We're against corruption and the spread of nuclear weapons. Who isn't? And we know dealing with Iran is frustrating; carrots don't work and there aren't many sticks to reach for. Still, the cost of using the FCPA as a sanction would be high, and it probably wouldn't work.

Today the Foreign Corrupt Practices Act is admired around the world. Called "one of Congress's finer moments" by the Wall Street Journal, it's a hopeful statute that stands for ethics in business and government. Once politicized, however, it'll be just another symbol of heavy-handed and overreaching American diplomacy that's resented overseas. At home, injecting the DOJ and SEC so deep into U.S. foreign policy would compromise their integrity as crime-fighting agencies, with implications far beyond FCPA enforcement.

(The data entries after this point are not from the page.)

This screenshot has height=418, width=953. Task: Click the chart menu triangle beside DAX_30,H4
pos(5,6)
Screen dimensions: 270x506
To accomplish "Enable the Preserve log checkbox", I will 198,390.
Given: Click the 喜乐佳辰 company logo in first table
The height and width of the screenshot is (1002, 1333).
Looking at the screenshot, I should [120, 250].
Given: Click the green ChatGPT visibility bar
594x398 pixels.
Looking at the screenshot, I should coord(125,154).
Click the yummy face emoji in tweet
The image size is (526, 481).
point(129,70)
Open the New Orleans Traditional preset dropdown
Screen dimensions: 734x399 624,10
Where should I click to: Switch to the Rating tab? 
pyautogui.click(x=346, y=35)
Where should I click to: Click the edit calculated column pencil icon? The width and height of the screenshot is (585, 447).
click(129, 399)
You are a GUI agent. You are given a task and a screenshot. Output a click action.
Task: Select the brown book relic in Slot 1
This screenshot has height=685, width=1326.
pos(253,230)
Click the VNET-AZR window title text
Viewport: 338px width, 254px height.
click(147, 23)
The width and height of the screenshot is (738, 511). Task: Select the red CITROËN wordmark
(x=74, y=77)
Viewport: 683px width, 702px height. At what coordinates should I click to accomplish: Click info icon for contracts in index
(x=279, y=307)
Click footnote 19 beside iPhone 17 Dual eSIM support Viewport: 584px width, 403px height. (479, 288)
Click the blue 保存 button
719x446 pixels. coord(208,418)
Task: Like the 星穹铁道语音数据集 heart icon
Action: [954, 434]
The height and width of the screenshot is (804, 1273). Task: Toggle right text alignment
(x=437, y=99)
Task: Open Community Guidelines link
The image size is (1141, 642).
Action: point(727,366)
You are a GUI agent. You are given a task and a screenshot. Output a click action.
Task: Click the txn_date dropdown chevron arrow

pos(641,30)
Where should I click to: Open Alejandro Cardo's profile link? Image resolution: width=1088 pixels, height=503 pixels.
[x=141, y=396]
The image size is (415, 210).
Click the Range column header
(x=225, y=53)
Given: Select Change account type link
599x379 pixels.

What's more, using the FCPA to sanction Iran (or any country) is likely to backfire. Targeted enforcement might keep clean money out. But as we heard from Andy Spalding earlier this year, that would open the door for investors from countries "not committed to effectively enforcing anti-bribery measures," like Russia and China, making it even easier for crooked leaders to skim funds from military and civilian projects. End result: more corruption and no less nuclear development.

* * *
RIP William Safire. From Time magazine: "Not for Safire the clodden metaphors, arch constructions, one-sentence paragraphs and dreary wonkery that are the stock in trade of too many modern American columnists. He was of that generation of inky-fingered wretches who remembered that it is not a sin for journalism to entertain — indeed, that one way you can get across a point about which you feel passionately is to make people smile while they are absorbing it."